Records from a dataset
▬▬▬

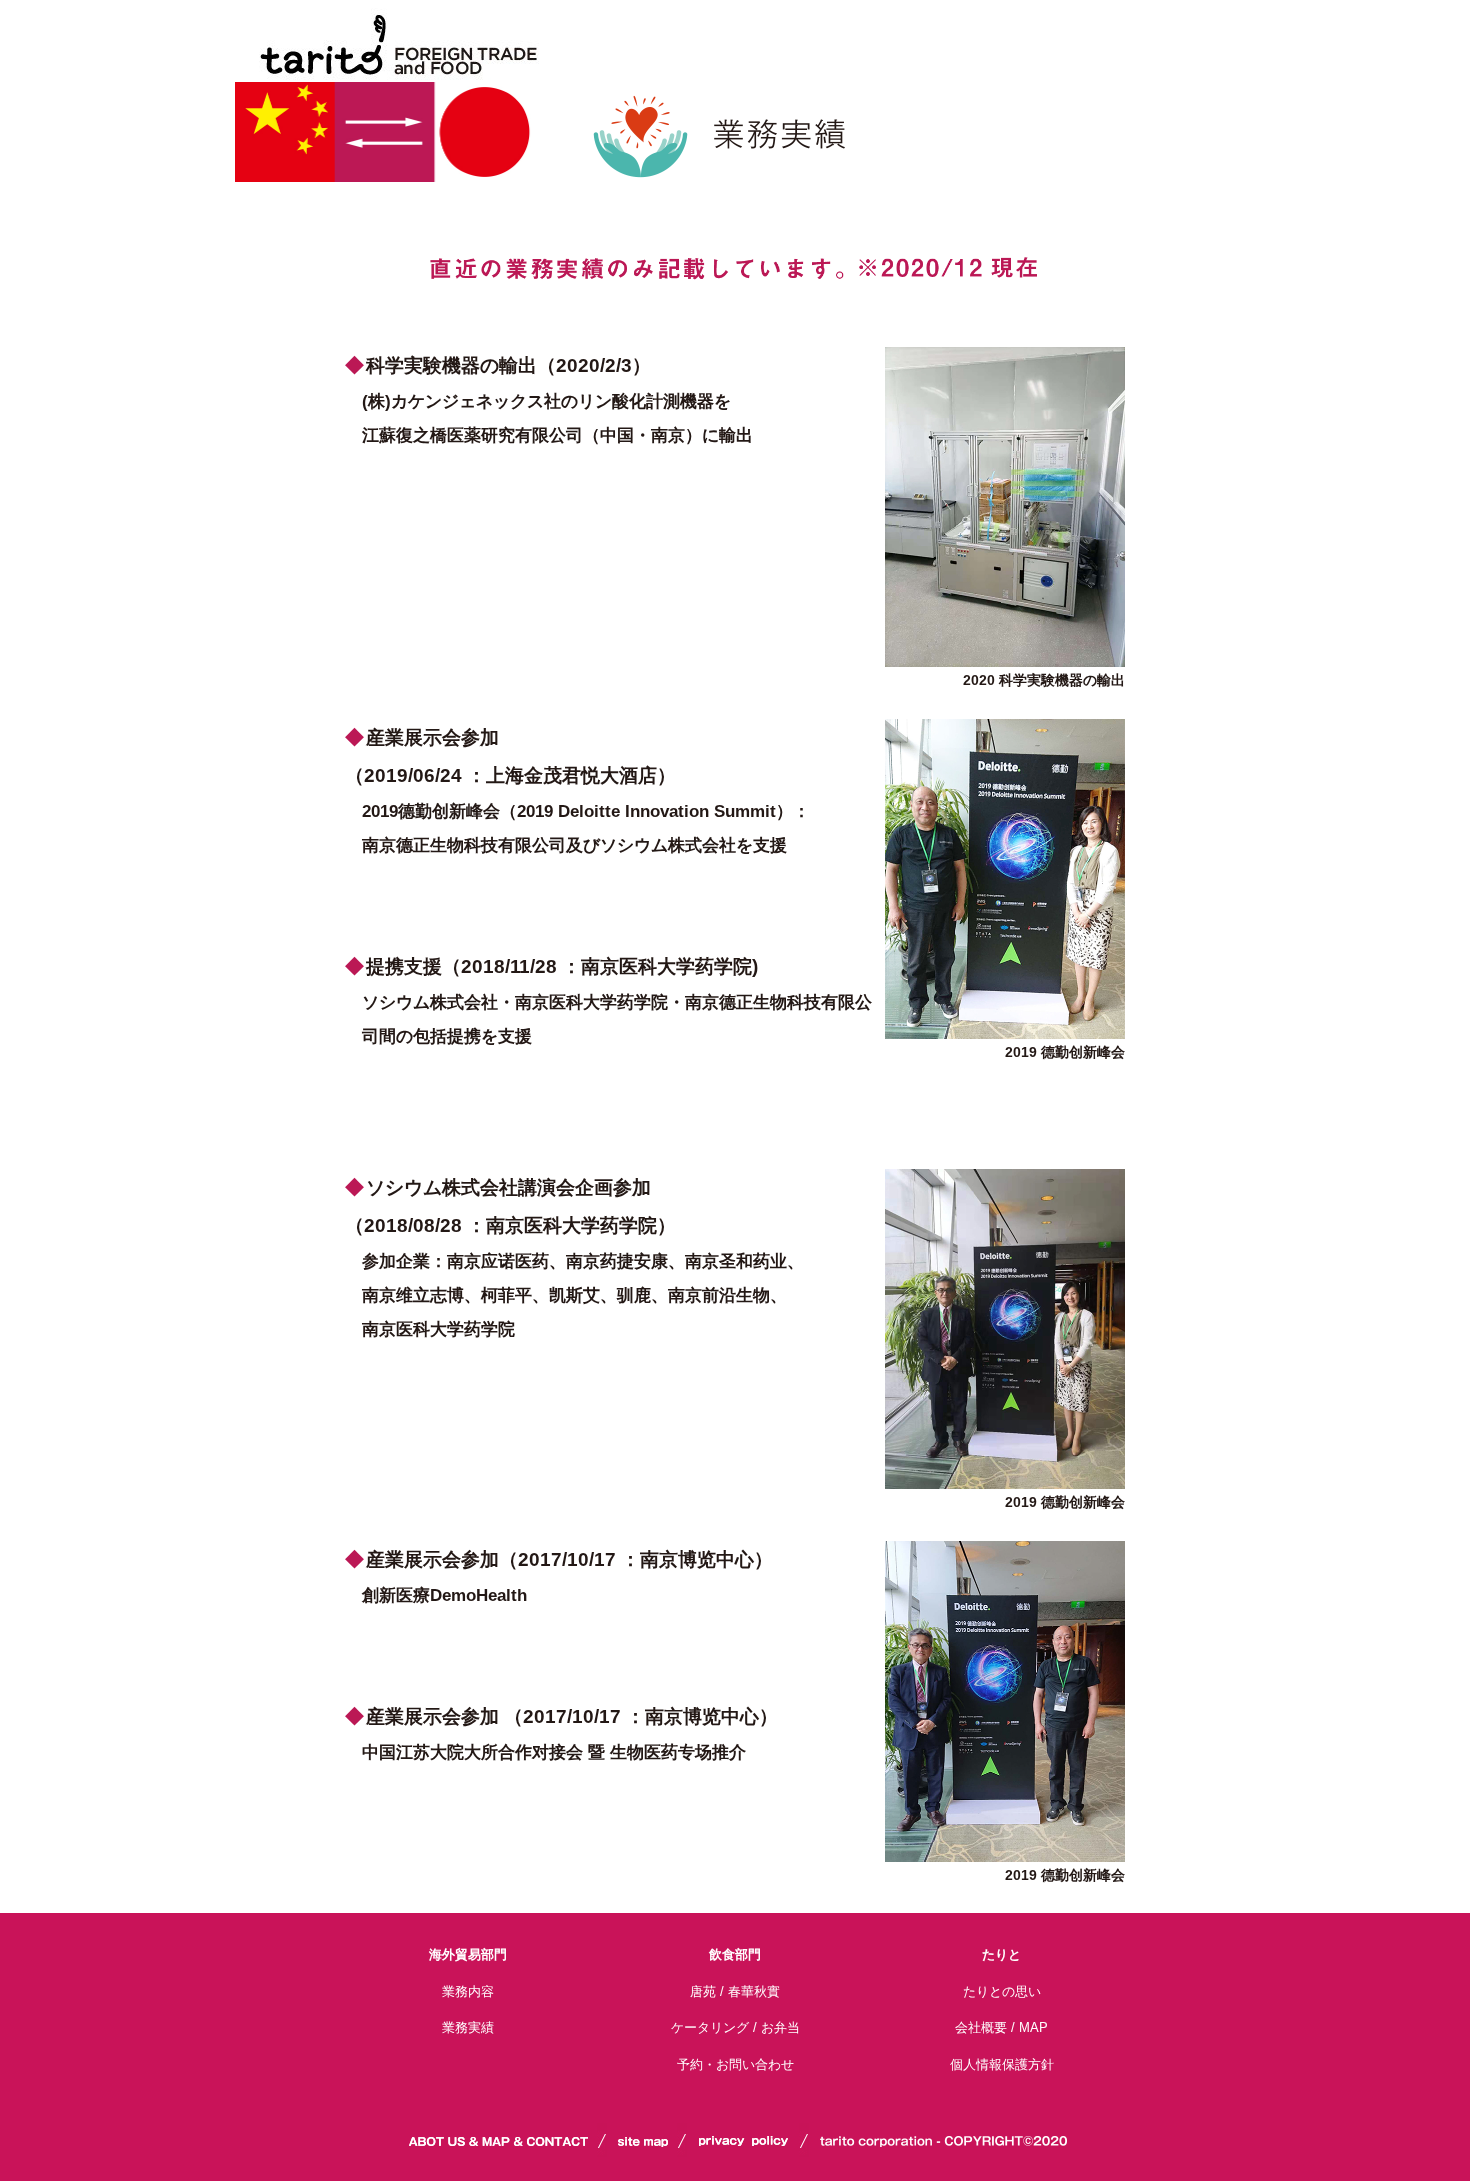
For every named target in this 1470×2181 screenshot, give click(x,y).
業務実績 (468, 2027)
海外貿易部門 (468, 1954)
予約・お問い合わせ (735, 2064)
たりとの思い (1002, 1991)
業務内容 (468, 1991)
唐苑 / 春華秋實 (735, 1991)
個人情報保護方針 (1002, 2064)
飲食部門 (735, 1954)
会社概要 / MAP (1001, 2027)
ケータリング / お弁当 (735, 2027)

▬▬▬

= EXERCISE GOAL =
Word for word, return the entries above, but without any pictures.

= ANSWER BOX =
For every named target in this 1470×2181 screenshot, give click(x,y).
業務実績 (468, 2027)
海外貿易部門 (468, 1954)
予約・お問い合わせ (735, 2064)
たりとの思い (1002, 1991)
業務内容 (468, 1991)
唐苑 / 春華秋實 (735, 1991)
個人情報保護方針 (1002, 2064)
飲食部門 (735, 1954)
会社概要 / MAP (1001, 2027)
ケータリング / お弁当 (735, 2027)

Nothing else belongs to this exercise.